Information shown
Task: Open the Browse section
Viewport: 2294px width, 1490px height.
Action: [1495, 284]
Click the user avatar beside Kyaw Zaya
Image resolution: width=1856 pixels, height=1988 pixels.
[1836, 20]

What you should do
Make a verbatim copy of every entry shown above.

Answer to this task
Task: Open the Browse section
Viewport: 2294px width, 1490px height.
Action: [1495, 284]
Click the user avatar beside Kyaw Zaya
Image resolution: width=1856 pixels, height=1988 pixels.
[1836, 20]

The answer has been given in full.